[PASSAGE PROVIDED — start]

The As1.0: Anopheles stephensi Phase 1 data resource integrates single nucleotide polymorphism (SNP) calls from whole-genome sequencing of 639 mosquitoes collected from different sites across Ethiopia, Sudan, Djibouti, Yemen, Afghanistan, Pakistan, Saudi Arabia, Iran, Kenya and India.
All of these samples were contributed and sequenced as part of the Controlling Emergent Anopheles stephensi in Sudan and Ethiopia (CEASE) project, and were collected between 2005 and 2025. Outputs from this project have been described in here (https://pmc.ncbi.nlm.nih.gov/articles/PMC11974716/).

[PASSAGE PROVIDED — finish]
[ENTRIES SHOWN — start]

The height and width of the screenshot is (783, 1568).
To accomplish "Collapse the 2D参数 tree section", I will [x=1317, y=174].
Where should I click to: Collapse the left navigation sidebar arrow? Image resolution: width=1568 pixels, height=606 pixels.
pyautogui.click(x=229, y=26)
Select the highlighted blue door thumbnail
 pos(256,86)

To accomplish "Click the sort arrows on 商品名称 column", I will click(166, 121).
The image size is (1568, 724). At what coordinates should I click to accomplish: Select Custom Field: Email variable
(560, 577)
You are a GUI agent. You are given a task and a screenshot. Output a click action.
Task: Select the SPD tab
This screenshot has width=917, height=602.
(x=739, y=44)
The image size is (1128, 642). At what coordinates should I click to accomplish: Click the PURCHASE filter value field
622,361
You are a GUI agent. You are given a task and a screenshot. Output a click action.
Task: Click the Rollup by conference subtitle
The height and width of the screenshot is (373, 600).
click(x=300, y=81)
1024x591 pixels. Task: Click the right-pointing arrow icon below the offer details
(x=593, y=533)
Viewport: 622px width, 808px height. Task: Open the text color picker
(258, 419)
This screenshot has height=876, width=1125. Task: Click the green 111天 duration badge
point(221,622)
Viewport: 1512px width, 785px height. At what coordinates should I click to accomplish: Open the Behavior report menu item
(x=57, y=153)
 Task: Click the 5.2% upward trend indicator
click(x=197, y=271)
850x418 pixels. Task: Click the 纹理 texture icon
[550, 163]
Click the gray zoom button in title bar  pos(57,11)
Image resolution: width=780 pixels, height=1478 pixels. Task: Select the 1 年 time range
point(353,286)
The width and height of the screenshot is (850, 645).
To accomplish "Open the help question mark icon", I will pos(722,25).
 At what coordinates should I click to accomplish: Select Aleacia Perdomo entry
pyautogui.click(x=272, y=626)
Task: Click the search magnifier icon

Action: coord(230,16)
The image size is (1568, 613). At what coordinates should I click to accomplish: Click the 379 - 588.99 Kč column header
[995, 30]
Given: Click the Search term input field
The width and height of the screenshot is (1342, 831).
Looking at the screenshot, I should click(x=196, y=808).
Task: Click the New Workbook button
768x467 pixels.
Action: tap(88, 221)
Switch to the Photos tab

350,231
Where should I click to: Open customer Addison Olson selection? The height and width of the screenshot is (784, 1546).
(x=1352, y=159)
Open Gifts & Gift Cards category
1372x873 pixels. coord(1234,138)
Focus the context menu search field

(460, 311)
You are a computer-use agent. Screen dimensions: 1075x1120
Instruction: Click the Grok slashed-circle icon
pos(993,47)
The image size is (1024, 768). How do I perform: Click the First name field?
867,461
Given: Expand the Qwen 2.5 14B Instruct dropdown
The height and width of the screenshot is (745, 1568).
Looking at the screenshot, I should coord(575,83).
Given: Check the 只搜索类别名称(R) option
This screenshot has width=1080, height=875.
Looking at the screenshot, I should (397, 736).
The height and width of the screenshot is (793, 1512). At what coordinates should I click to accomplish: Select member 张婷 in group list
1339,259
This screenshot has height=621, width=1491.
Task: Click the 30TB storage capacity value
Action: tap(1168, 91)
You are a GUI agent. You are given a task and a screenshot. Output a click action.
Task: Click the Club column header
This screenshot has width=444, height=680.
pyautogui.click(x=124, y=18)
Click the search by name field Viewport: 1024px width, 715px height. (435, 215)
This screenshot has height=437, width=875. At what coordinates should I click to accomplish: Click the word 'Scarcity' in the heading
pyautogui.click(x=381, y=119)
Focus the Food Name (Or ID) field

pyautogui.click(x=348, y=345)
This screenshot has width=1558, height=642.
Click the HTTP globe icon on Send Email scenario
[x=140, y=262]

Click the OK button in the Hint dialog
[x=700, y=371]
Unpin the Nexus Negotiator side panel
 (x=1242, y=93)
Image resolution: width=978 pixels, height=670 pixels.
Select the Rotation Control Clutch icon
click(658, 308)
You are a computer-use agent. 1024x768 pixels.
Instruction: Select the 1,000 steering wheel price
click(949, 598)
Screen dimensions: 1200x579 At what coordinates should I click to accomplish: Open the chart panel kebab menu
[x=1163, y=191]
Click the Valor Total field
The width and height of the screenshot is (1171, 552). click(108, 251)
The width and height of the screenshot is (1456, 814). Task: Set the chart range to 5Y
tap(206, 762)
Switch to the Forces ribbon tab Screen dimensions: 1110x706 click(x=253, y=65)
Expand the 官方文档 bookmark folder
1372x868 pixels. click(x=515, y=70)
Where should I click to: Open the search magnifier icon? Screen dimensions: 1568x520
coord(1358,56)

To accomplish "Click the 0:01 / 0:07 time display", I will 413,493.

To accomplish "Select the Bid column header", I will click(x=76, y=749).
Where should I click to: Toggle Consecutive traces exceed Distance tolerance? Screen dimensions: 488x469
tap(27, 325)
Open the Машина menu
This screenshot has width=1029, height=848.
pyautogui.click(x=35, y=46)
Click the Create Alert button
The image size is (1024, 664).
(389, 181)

[ENTRIES SHOWN — finish]

**AIM OF THE TASK**.
Carry on the description of the Anopheles stephensi Phase 1 data resource from the point where it stops, writing the next few sentences.

**ANSWER BELOW**.
Data sets
As1.0 Contributing Studies
1363 - Anopheles stephensi vector surveillance in Ethiopia
1364 - Anopheles stephensi vector surveillance in Sudan
1365 - Anopheles stephensi vector surveillance in Djibouti
1366 - Anopheles stephensi vector surveillance in Yeman
1367 - Anopheles stephensi vector surveillance in Afghanistan
1368 - Anopheles stephensi vector surveillance in Pakistan
1369 - Anopheles stephensi vector surveillance in Saudi Arabia
1370 - Anopheles stephensi vector surveillance in Iran
1385 - Anopheles stephensi vector surveillance from colony samples in Djibouti
1386 - Anopheles stephensi vector surveillance in Kenya
1458 - Anopheles stephensi vector surveillance in Ethiopia
1459 - Anopheles stephensi vector surveillance in Sudan
As1.0 Terms of Use
Data from this project will be made publicly available before journal publication. Unless otherwise stated, analyses of project data are ongoing and publications are in preparation by project partners, and it is not permitted to use project data for publication (including any type of communication with the general public) without prior permission from the originating partner studies.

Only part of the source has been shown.